In Fig. 25-30, the battery has a potential difference of V = 10.0 V, and the five capacitors each have a capacitance of$\mathbf{10}\mathbf{.}\mathbf{0}\mathbf{}\mathbf{\mu F}$What is the charge on (a) capacitor 1 and (b) capacitor 2?

The potential difference is V = 10 V

${\mathrm{C}}_1={\mathrm{C}}_2={\mathrm{C}}_3={\mathrm{C}}_4={\mathrm{C}}_5=10\mathrm{\mu F}\left(\frac{{10}^{-6}\mathrm{F}}{1\mathrm{\mu F}}\right)=1.0\times {10}^{-5}\mathrm{F}$

Find the charge on capacitor1by using the concept of capacitance. To find the charge on capacitor2, find the equivalent capacitance and potential difference across capacitors2.

Formulae are as follows:

q = CV

For parallel combination,${\mathbf{C}}_{\mathbf{eq}}\mathbf{=}\mathbf{\sum }_{\mathbf{j}\mathbf{=}\mathbf{1}}^{\mathbf{n}}{\mathbf{C}}_{\mathbf{j}}$

For series combination,$\frac{\mathbf{1}}{{\mathbf{C}}_{\mathbf{eq}}}\mathbf{=}\mathbf{\sum }_{\mathbf{j}\mathbf{=}\mathbf{1}}^{\mathbf{n}}\frac{\mathbf{1}}{{\mathbf{C}}_{\mathbf{j}}}$

Where C is capacitance, V is the potential difference, and q is the charge on the capacitor.

It is known that,

q = CV

The potential difference across the capacitor ${\mathrm{C}}_1$is,

${\mathrm{V}}_1=10\mathrm{V}$

So the charge on the capacitor 1 is,

$$\begin{gathered} {\mathrm{q}}_1={\mathrm{C}}_1{\mathrm{V}}_1 \\ {\mathrm{q}}_1=1.0\times {10}^{-5}\mathrm{F}\times 10\mathrm{V} \\ =1.0\times {10}^{-4}\mathrm{C} \end{gathered}$$

Hence, the charge on the capacitor 1 is $1.0\times {10}^{-4}\mathrm{C}$

For finding the charge${\mathrm{q}}_2$, first, find the equivalent capacitance.
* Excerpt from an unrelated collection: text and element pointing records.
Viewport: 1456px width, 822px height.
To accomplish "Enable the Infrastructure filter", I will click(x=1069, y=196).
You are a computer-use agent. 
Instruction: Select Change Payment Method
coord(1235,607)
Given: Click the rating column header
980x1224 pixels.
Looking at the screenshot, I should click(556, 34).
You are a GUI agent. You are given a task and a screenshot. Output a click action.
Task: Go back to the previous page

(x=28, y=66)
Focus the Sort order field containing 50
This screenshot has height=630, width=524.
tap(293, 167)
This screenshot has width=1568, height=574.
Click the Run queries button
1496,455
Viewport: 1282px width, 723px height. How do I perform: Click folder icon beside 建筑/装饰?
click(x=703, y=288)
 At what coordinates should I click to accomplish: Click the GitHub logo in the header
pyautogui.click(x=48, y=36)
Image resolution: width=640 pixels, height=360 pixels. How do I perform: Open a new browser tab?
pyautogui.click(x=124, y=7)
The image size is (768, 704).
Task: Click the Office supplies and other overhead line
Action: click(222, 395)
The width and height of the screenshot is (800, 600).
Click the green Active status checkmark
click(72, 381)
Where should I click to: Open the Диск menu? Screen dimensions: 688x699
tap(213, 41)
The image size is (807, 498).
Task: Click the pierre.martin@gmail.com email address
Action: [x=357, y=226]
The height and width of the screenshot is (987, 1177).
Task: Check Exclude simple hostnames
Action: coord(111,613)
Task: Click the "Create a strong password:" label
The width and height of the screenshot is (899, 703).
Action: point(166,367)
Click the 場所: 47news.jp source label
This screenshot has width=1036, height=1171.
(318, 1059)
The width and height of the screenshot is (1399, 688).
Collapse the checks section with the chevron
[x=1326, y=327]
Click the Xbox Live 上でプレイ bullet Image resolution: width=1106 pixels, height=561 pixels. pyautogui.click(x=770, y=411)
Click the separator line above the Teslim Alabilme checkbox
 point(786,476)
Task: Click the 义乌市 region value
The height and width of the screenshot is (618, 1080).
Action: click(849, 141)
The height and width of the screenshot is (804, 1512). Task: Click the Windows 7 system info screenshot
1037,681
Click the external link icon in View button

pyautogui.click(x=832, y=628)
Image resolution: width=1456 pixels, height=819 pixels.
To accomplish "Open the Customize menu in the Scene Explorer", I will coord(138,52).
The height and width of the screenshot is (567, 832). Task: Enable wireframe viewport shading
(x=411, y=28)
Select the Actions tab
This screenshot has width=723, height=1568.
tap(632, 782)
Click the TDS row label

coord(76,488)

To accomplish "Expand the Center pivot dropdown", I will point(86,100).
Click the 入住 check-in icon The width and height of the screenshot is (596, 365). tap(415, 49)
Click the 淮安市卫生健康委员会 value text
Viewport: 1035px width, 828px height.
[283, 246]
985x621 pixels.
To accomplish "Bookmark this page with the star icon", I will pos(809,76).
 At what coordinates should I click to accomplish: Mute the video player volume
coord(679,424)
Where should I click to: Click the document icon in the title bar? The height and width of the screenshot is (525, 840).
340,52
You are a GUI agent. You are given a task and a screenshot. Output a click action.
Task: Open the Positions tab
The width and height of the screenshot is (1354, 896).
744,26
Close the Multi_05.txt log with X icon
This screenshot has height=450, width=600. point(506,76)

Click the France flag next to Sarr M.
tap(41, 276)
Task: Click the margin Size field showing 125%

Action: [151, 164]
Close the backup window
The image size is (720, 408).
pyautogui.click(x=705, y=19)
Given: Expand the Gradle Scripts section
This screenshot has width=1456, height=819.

Consider the three-capacitor combination consisting of${\mathrm{C}}_2$and its two closest neighbors, each of capacitance C. Using the formula for parallel and series combination of the capacitor, write the equivalent capacitance of this combination as

${\mathrm{C}}_{\mathrm{eq}}=\mathrm{C}+\frac{{\mathrm{C}}_2\mathrm{C}}{\mathrm{C}+{\mathrm{C}}_2}$

By substituting the values,

$$\begin{gathered} {\mathrm{C}}_{\mathrm{eq}}=\mathrm{C}+\frac{{\mathrm{C}}_{\times }\mathrm{C}}{\mathrm{C}+\mathrm{C}} \\ {\mathrm{C}}_{\mathrm{eq}}=\mathrm{C}+\frac{{\mathrm{C}}^2}{2\mathrm{C}} \\ =\frac{3{\mathrm{C}}^2}{2\mathrm{C}} \\ =1.5\mathrm{C} \end{gathered}$$

The voltage drop in this combination is,

$\mathrm{V}=\frac{\mathrm{CV}}{\mathrm{C}+{\mathrm{C}}_{\mathrm{eq}}}$

By outing the value of ${\mathrm{C}}_{\mathrm{eq}}$,

$$\begin{gathered} \mathrm{V}=\frac{\mathrm{CV}}{\mathrm{C}+1.5\mathrm{C}} \\ =\frac{{\mathrm{CV}}_1}{2.5\mathrm{C}} \\ =0.4{\mathrm{V}}_1 \end{gathered}$$

This voltage difference is divided into two equal parts between ${\mathrm{C}}_2$and the capacitor connected in series with it. So, the total voltage across the capacitor 2 is,

$$\begin{gathered} {\mathrm{V}}_2=\frac{\mathrm{V}}{2} \\ =\frac{0.4{\mathrm{V}}_1}{2} \\ =0.2{\mathrm{V}}_1 \end{gathered}$$

Thus, the total charge on the capacitor 2 will be,

$$\begin{gathered} {\mathrm{q}}_2={\mathrm{C}}_2{\mathrm{V}}_2 \\ {\mathrm{q}}_2=1.0\times {10}^{-6}\mathrm{F}\times 0.2{\mathrm{V}}_1 \end{gathered}$$

By substituting the value of${\mathrm{V}}_1$,

$$\begin{gathered} {\mathrm{q}}_2=1.0\times {10}^{-5}\mathrm{F}\times 0.2\times 10\mathrm{V} \\ =2\times {10}^{-5}\mathrm{C} \end{gathered}$$

Hence, the charge on the capacitor 2 is$2\times {10}^{-5}\mathrm{C}$

Therefore, we can find the charge on both capacitors by using the concept of capacitance.